Copy the passage on forest loss word for word, starting with "Justin Adams, of" and going on through "solutions like forests.".

begin TEXT SEGMENT

Norwegian Environment Minister Ola Elvestuen said the pace of forest losses was “catastrophic” and threatened efforts to slow global warming. Trees soak up carbon dioxide from the air as they grow and release it when they burn or rot.
“Forest destruction is driving climate change,” he said. Norway has invested about $2.8 billion to safeguard tropical forests in the past decade - more than any other rich nation.
Brazil, Democratic Republic of Congo, Indonesia, Madagascar and Malaysia suffered the biggest losses in 2017, Global Forest Watch said, based on satellite data back to 2001.
The study omits, however, how far tree plantings or new growth offset the losses.
“Vast areas continue to be cleared for soy, beef, palm oil and other globally traded commodities. Much of this clearing is illegal,” Seymour said.
Brazil alone lost 45,000 sq km of tree cover, down 16 percent from a record in 2016. Fires raged in the southern Amazon region of Brazil.
Justin Adams, of the the Nature Conservancy environmental group, said only three percent of public finance for slowing climate change went to natural solutions like forests.

end TEXT SEGMENT
begin LISTING

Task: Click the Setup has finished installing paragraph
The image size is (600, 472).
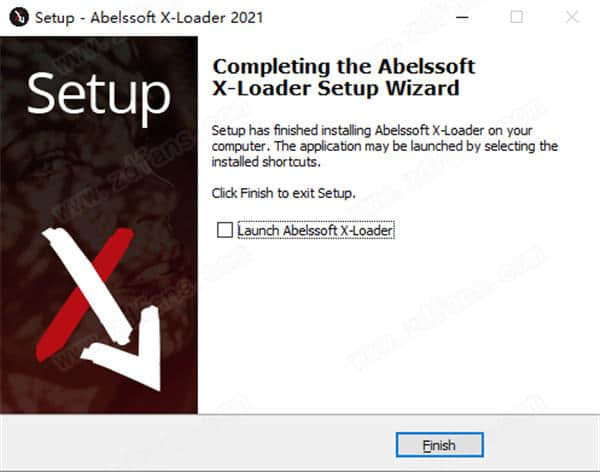Action: click(x=385, y=146)
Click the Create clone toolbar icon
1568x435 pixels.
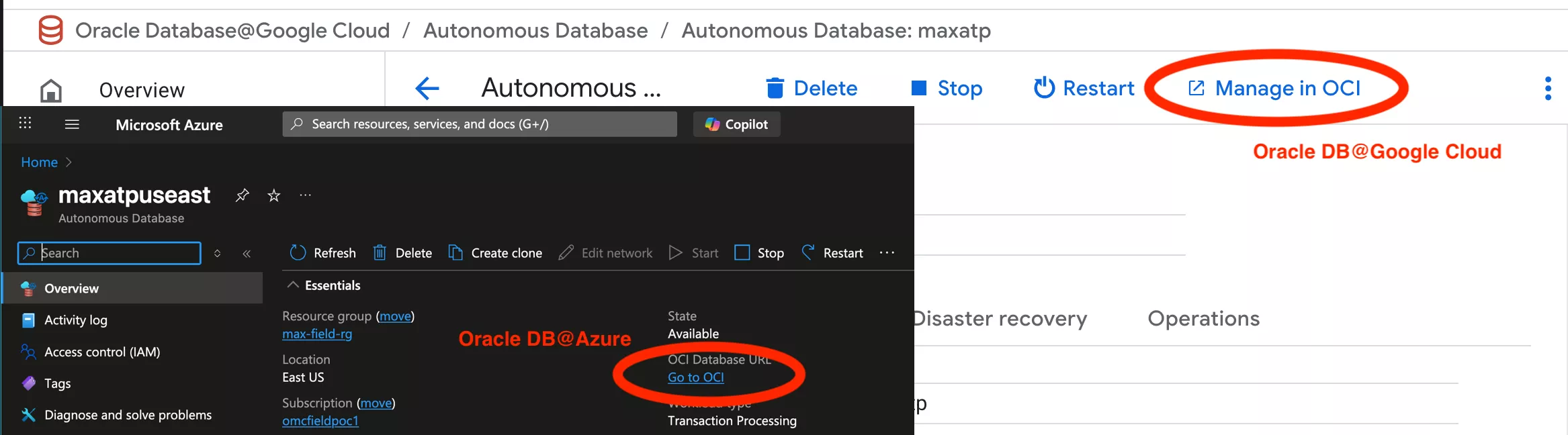coord(455,253)

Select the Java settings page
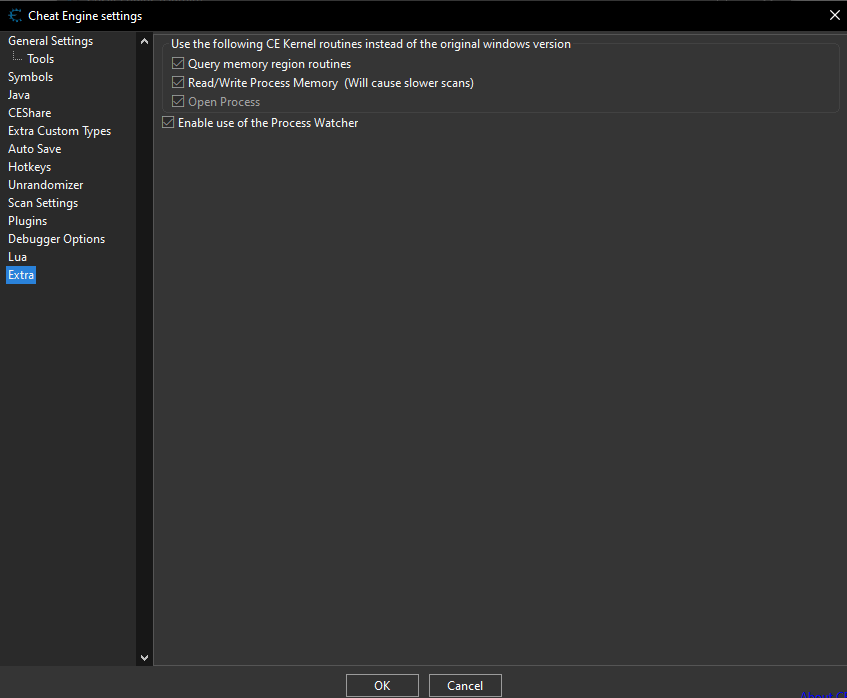click(19, 95)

end LISTING

EXPECTED ANSWER:
Justin Adams, of the the Nature Conservancy environmental group, said only three percent of public finance for slowing climate change went to natural solutions like forests.